## EXTRACT PROVIDED:

· · · · · · ·

Analyst · KBW. Your line is now open

Hey good morning guys and thank you for taking my questions. But first one, if I heard you guys correctly, that – senior loan program with Voya currently doesn’t have a credit facility and that’s not going to close till Q2. It looks like you guys in total have about $90 million of assets and equity in that fund. Is the plan then to continue deploying equity and growing that asset base of that fund or do you kind of plan on waiting it out, so you close the credit facility and then lever up that current equity base, in the loan program?

Rich Peteka

Analyst · KBW. Your line is now open

You can’t match the timing perfectly, but the goal is to close the credit when it’s most efficient in terms of cost. But our goal is to close in – close to when we’re beginning to fund the next investment or two. You will see us borrowing as we begin to ramp from here.

Ryan Lynch

Analyst · KBW. Your line is now open

Okay. Then I do appreciate you guys having a buy back in place and using it a bit in the corner, but just given the strength you guys outlined, you guys still in your portfolio, current stock price and low leverage, why not put more resources into the buyback program?

Michael Gross

Analyst · KBW. Your line is now open

Look as you know, we believe very strongly first requirement that having capital is huge type of advantage. And if you look at kind of our growth capacity, things like our SSLP generates 15% to 16% returns on levered basis, our Life Science business has been generating 15% to 18% on a realized basis or more. So look, we intend to use it judiciously and we’ve put in place originally for a period to stream this location, i.e., when a stock is trading in the mid-15s and we will put back a 10b5 plan back in place when our winter period close in a few weeks, so that we can continue to do the same. And we expect given the volatility of that there will be buying opportunities, so we just think we should be doing at the lowest price as possible.

· · · · · · ·

## THE TASKS:
- a) Decide whether each of the following statements agrees with the earnings call transcript, answering yes or no and quoting the deciding words of the transcript: (i) the credit facility for the senior loan program is not expected to close until Q2; (ii) the SSLP generates returns of 15% to 16% on a levered basis; (iii) the Life Science business has been generating 20% to 25% on a realized basis.
- b) Reproduce the passage of the earnings call transcript that opens with the words containing "Hey good morning" and closes with "the loan program?".
- c) Extend the earnings call transcript with the passage that would follow its final sentence.

## ROWS:

· · · · · · ·

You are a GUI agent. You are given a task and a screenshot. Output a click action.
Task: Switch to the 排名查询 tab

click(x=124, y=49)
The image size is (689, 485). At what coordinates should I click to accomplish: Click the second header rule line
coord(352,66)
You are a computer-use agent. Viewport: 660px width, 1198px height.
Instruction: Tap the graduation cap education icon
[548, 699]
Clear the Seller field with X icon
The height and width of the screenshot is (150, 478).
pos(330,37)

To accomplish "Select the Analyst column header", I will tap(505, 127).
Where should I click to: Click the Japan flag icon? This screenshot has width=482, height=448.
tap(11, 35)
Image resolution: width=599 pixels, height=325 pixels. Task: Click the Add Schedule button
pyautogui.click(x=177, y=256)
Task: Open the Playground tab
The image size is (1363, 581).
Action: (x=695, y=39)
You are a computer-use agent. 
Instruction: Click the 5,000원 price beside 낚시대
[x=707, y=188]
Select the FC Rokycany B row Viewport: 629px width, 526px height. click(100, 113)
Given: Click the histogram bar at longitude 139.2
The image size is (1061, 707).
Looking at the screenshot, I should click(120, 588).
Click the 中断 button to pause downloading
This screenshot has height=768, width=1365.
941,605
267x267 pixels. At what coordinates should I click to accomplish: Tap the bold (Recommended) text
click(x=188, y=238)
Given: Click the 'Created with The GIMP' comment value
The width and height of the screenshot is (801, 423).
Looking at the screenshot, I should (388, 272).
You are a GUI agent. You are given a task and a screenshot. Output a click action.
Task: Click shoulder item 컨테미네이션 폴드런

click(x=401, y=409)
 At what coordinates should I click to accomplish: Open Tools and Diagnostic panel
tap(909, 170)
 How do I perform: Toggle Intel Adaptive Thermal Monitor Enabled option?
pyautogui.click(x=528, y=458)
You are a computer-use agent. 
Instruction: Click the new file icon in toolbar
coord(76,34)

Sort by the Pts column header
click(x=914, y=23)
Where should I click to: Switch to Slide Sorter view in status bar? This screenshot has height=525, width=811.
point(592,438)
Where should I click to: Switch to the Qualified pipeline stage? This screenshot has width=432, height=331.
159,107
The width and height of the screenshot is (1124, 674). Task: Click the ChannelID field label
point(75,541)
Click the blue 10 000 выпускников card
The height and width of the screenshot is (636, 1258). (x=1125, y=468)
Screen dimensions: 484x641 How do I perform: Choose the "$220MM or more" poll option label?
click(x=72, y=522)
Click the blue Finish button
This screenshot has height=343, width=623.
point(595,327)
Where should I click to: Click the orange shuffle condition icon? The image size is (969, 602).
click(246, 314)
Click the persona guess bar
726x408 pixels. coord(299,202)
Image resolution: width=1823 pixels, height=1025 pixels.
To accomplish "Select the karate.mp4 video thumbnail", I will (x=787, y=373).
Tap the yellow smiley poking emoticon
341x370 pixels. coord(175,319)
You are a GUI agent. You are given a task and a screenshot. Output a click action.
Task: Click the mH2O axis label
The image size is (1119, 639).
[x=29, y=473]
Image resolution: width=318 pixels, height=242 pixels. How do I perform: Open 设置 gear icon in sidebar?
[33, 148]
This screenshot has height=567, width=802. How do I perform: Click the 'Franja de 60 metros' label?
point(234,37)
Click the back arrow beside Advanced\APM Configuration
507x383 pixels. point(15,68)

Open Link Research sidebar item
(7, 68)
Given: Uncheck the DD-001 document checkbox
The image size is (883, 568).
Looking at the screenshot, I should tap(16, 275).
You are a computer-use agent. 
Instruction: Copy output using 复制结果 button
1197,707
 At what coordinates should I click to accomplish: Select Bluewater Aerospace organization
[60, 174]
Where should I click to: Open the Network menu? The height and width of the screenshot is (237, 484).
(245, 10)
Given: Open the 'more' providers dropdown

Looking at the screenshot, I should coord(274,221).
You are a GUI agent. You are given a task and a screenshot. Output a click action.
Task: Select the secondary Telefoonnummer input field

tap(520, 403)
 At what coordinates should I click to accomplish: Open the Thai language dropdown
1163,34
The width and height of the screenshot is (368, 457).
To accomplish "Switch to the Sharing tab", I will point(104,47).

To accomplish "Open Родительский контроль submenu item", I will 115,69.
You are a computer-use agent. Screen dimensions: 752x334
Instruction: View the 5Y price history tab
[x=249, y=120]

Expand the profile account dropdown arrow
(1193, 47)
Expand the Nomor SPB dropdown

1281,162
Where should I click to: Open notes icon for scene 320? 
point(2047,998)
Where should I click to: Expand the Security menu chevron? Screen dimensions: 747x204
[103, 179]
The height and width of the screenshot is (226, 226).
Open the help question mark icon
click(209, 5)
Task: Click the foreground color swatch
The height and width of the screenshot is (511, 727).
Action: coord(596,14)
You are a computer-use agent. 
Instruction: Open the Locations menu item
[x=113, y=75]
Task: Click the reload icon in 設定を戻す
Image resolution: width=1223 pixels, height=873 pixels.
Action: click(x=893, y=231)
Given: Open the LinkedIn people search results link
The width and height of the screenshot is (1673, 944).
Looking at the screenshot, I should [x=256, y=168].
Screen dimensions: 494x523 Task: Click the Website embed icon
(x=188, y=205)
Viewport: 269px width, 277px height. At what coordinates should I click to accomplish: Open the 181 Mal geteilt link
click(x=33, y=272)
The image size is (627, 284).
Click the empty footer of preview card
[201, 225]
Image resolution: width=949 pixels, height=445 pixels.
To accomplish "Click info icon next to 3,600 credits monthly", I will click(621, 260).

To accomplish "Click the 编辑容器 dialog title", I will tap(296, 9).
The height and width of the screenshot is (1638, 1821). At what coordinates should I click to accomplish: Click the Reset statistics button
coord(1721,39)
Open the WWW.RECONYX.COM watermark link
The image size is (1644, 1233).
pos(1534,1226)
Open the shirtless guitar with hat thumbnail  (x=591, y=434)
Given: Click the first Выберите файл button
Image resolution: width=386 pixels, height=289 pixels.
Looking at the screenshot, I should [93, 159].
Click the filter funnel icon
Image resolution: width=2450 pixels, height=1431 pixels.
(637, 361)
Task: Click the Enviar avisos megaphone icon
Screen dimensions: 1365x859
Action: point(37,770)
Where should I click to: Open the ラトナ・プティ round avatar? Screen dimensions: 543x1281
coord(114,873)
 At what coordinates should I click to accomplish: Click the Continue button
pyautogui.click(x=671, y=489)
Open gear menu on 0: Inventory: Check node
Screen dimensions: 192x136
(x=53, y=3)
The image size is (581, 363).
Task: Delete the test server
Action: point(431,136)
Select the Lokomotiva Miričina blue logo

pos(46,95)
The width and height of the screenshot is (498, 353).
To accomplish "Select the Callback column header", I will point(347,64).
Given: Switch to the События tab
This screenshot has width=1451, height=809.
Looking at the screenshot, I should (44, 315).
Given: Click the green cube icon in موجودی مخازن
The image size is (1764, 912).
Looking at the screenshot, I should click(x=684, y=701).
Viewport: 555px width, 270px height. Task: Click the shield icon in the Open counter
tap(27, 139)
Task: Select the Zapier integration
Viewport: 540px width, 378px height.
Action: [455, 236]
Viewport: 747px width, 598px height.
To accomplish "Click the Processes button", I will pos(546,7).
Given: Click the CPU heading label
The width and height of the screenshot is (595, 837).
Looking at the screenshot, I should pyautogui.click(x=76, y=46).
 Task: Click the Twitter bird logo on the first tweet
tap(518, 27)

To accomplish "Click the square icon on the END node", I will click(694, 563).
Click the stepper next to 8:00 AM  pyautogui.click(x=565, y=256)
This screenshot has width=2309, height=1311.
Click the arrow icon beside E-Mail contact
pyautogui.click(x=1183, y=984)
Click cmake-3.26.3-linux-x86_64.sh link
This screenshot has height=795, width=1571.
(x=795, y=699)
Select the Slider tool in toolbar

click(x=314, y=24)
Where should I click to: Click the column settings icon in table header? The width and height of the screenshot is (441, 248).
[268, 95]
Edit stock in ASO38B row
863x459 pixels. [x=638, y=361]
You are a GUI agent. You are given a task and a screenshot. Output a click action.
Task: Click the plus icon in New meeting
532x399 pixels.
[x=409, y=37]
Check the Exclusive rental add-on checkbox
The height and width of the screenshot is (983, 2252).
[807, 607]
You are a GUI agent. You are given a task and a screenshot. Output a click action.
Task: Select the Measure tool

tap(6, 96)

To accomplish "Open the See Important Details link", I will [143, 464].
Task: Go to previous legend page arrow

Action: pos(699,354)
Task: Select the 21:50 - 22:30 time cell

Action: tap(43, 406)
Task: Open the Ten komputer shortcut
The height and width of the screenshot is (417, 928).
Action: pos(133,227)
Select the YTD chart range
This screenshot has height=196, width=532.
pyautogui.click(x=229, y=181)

· · · · · · ·

## ANSWERS FOR THE TASKS:
- a)
(i) Yes: "that’s not going to close till Q2"
(ii) Yes: "our SSLP generates 15% to 16% returns on levered basis"
(iii) No: "our Life Science business has been generating 15% to 18% on a realized basis or more"

- b)
Hey good morning guys and thank you for taking my questions. But first one, if I heard you guys correctly, that – senior loan program with Voya currently doesn’t have a credit facility and that’s not going to close till Q2. It looks like you guys in total have about $90 million of assets and equity in that fund. Is the plan then to continue deploying equity and growing that asset base of that fund or do you kind of plan on waiting it out, so you close the credit facility and then lever up that current equity base, in the loan program?

- c)
Ryan Lynch

Analyst · KBW. Your line is now open

And then one last one; there have been some discussions I’ve had with investors around fair value marks and portfolio valuation, not Solar specific, but just in general with the BDC investment community. So, can you guys just walk through the typical valuation process, Solar goes through to value your investments on a quarterly basis?

Rich Peteka

Analyst · KBW. Your line is now open

Sure. The process has been consistent since inception. Basically the investment team at the time we make an investment assigns a third-party valuation firm to the investment. They will say that the firm will stay with the investment until the time that we are repaid, that allows that valuation firm to have the full history of our investment in the underlying business, they get access to all of the company’s information that we receive over the course and the life of that investment. So we think that creates a bit of a partnership and a full knowledge base for the third-party firm. On a quarterly basis, the team will come up with a recommendation collectively including Michael and I, and that will be presented to the valuation firm. The valuation firm then comes up with their independent view of value, it is then presented to our independent board and the independent board then blesses the valuations on a quarterly basis.

Ryan Lynch

Analyst · KBW. Your line is now open

Great I appreciate that commentary. That’s all for me.

Rich Peteka

Analyst · KBW. Your line is now open

Thank you.

Operator

Operator

Thank you. And our next question comes from the line of Doug Mewhirter with SunTrust. Your line is now open.

Douglas Mewhirter

Analyst · Doug Mewhirter with SunTrust. Your line is now open

Hi. Thank you. Good morning. Just one question and a follow-up related to that question. If you were to look at your portfolio, your portfolio companies that you held over the past year, what is the aggregate revenue and EBITDA growth? I know you gave some specifics during the call, but I was not sure if that was sort of on a like-for-like basis or if that was just the total portfolio?

Rich Peteka

Analyst · Doug Mewhirter with SunTrust. Your line is now open

That was like-for-like.

Douglas Mewhirter

Analyst · Doug Mewhirter with SunTrust. Your line is now open

So I think it was 15% EBITDA growth?

Rich Peteka

Analyst · Doug Mewhirter with SunTrust. Your line is now open

And 7% revenue growth.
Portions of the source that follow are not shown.